> **PROBLEM STATEMENT**:
What you write must match, character for character, the lines from the one with "Open the Help link" down to the one with "The width and" in the listing below, minus its pictures.

> **DATA TO PROCESS**:
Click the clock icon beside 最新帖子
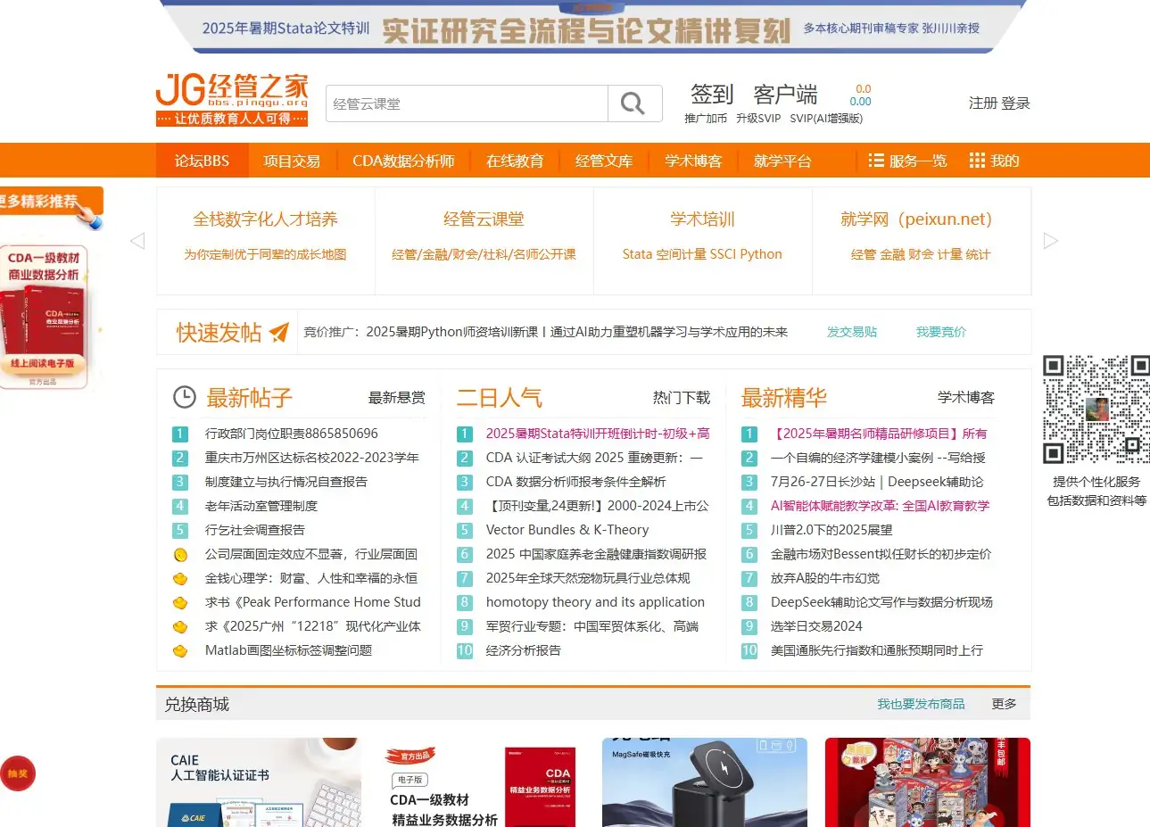click(185, 398)
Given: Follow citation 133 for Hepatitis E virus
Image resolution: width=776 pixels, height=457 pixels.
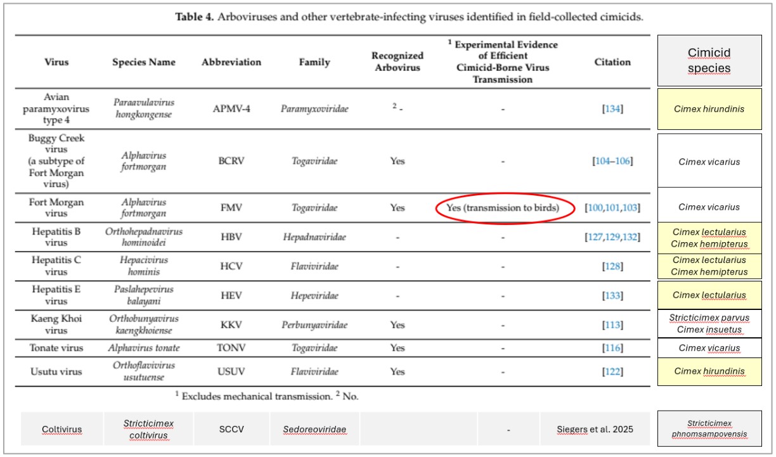Looking at the screenshot, I should click(x=612, y=295).
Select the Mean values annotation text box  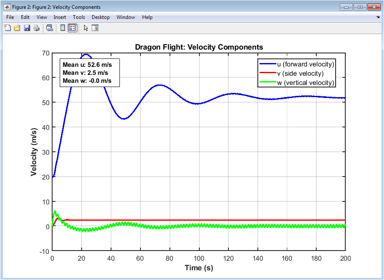click(x=90, y=73)
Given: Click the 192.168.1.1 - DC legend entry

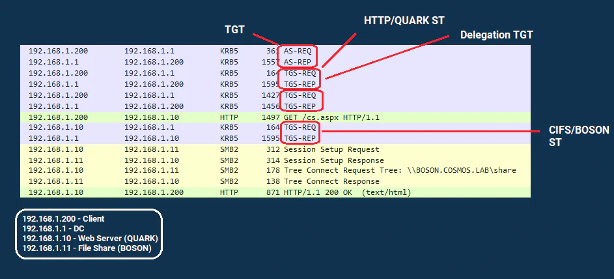Looking at the screenshot, I should [x=55, y=229].
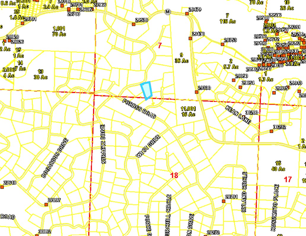Click the orange marker labeled 29430
306x236 pixels.
point(190,38)
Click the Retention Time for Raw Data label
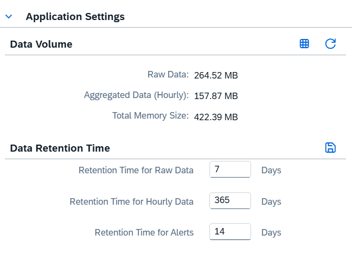Image resolution: width=352 pixels, height=261 pixels. coord(136,170)
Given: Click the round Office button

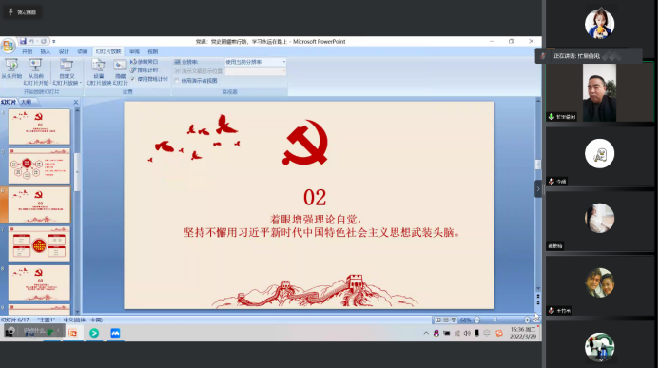Looking at the screenshot, I should pyautogui.click(x=8, y=46).
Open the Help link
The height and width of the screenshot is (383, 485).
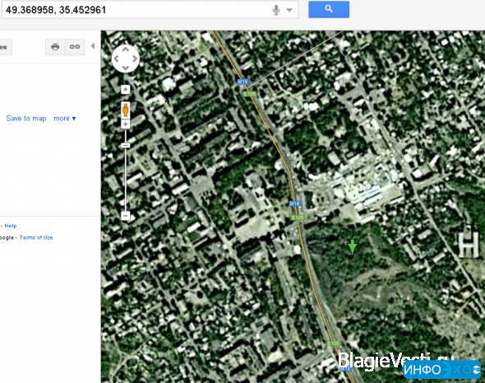tap(11, 226)
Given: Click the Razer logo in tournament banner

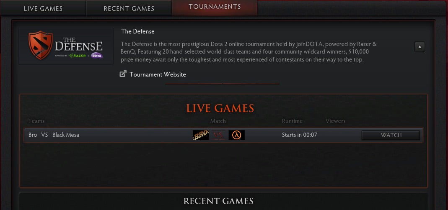Looking at the screenshot, I should coord(77,56).
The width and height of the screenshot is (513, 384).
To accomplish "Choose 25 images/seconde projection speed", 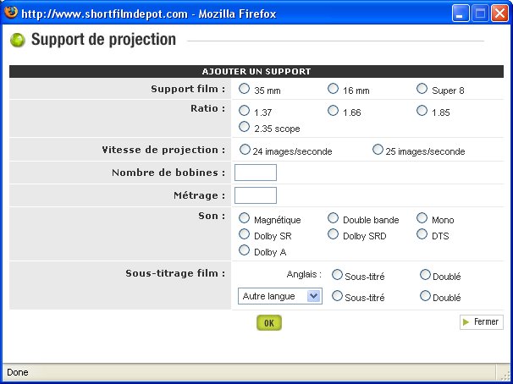I will pos(378,150).
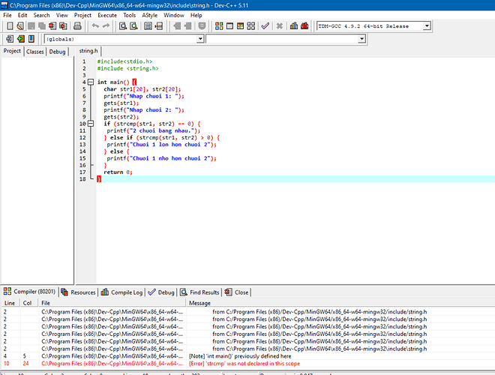Select the 'strcmp' not declared error row
This screenshot has width=495, height=375.
click(225, 363)
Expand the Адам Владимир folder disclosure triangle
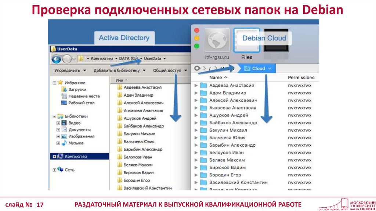 coord(196,93)
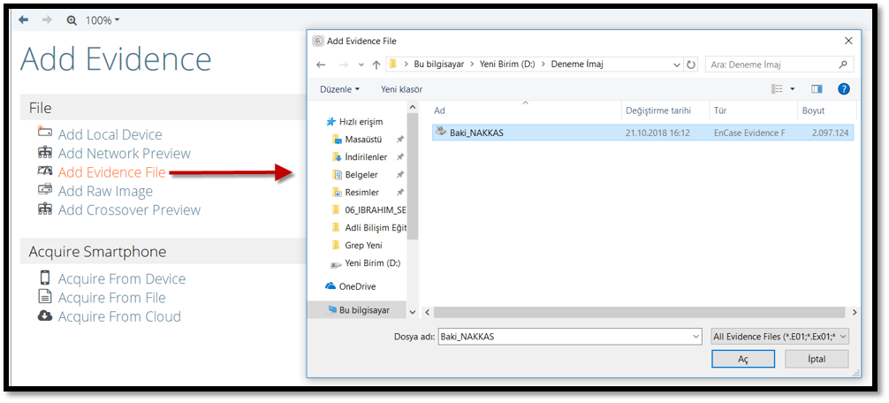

> **RESPONSE AREA**:
Open the Help link
The height and width of the screenshot is (383, 485).
tap(11, 226)
Given: Click the Razer logo in tournament banner

Looking at the screenshot, I should coord(77,56).
The width and height of the screenshot is (513, 384).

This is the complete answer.